Published online by Cambridge University Press: 11 January 2024
My discussion of Yorùbá music in this book has demonstrated how a unique and socially responsive musical culture has been shaped and sustained in a variety of forms since the late colonial period. In painting a multiple and an accretive profile of Yorùbá music, I have discussed how modern musical genres have evolved out of ancient Yorùbá traditions in response to new existential realities, and how such realities have been interpreted, appropriated, and filtered according to the vision, understanding, challenges, and experiences of musicians and audiences. I have also explained that although various Yorùbá musicians and musical practices draw on what may be described as pan-Yorùbá elements, each musical genre or style is strategically grounded to respond to specific needs and interests. Yorùbá musical traditions are thus conceived, performed, and experienced as narratives of identity through which drummers, dancers, singers, and chanters express self-mediated visions of their social and cultural environment. Dating from the antiquated era of Àyànàgalú (the Yorùbá pioneer drummerturned- deity) and extending into the colonial and postcolonial world of modern musicians, Yorùbá musical traditions have been shaped as a form of social and cultural expression in which communality, spirituality, negotiation, resistance, critique and, of course, social entertainment are inscribed.
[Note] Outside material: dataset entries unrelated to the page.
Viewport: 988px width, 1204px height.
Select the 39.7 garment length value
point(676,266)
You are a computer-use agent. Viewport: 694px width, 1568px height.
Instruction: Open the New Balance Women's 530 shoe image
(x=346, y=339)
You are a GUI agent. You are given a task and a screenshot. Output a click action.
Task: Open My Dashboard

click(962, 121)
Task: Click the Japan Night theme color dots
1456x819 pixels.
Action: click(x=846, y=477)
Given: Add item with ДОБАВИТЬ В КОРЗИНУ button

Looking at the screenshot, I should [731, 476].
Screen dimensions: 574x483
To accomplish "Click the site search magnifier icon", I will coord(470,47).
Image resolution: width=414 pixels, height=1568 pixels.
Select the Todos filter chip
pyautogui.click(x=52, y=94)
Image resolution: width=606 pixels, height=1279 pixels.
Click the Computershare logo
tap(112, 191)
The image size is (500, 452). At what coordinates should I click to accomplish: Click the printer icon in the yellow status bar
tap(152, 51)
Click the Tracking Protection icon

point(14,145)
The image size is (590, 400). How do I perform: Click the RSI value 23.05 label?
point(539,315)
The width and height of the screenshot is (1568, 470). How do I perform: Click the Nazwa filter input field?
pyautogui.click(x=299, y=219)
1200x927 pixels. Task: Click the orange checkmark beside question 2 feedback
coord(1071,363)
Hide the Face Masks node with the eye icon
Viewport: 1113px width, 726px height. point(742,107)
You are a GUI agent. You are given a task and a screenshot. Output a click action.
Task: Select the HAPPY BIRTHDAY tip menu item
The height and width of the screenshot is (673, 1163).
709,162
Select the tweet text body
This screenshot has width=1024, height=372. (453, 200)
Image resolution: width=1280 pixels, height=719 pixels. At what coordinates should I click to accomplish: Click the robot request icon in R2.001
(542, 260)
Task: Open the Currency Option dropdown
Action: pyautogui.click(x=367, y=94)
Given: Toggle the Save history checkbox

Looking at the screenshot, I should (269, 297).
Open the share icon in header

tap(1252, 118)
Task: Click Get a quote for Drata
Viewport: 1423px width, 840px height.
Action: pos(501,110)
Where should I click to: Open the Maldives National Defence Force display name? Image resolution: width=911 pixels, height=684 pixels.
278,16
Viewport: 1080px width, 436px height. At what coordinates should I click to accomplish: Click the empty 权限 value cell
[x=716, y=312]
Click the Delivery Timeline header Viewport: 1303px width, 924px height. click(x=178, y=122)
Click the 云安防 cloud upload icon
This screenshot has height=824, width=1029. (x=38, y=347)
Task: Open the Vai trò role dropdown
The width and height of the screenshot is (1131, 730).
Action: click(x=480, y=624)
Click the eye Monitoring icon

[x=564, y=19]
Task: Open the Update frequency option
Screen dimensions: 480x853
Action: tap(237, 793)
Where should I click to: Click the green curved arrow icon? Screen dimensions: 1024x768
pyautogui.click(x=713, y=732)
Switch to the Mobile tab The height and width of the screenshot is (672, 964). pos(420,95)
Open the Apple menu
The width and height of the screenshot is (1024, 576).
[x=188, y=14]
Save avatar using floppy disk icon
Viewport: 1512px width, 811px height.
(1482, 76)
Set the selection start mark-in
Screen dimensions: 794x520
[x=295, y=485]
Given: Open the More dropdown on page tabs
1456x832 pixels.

The process of reworking Yorùbá and non-Yorùbá elements is shaped by a need to challenge, resist or reconfigure existing or imposed conventions, and identify a group or an individual through music. The process is strategic and competitive, even when a sense of unity or solidarity is thematized in a musical performance, or when traditional institutions are valorized, as in the case of Aírégbé and Olorì musical performances. For example, although Aírégbé and Olorì songs project the values of their larger (Emùré-Èkìtì) community and extol the qualities of the king, they are anchored in unique musical styles that have come to define the identities of the two categories of women who perform them. In the case of Olorì, we see two parallel uses of their music. The first one is occasional, occurring when there is a public event such as the annual new yam festival. At such a forum, the women sing in honor of their king and articulate shared values.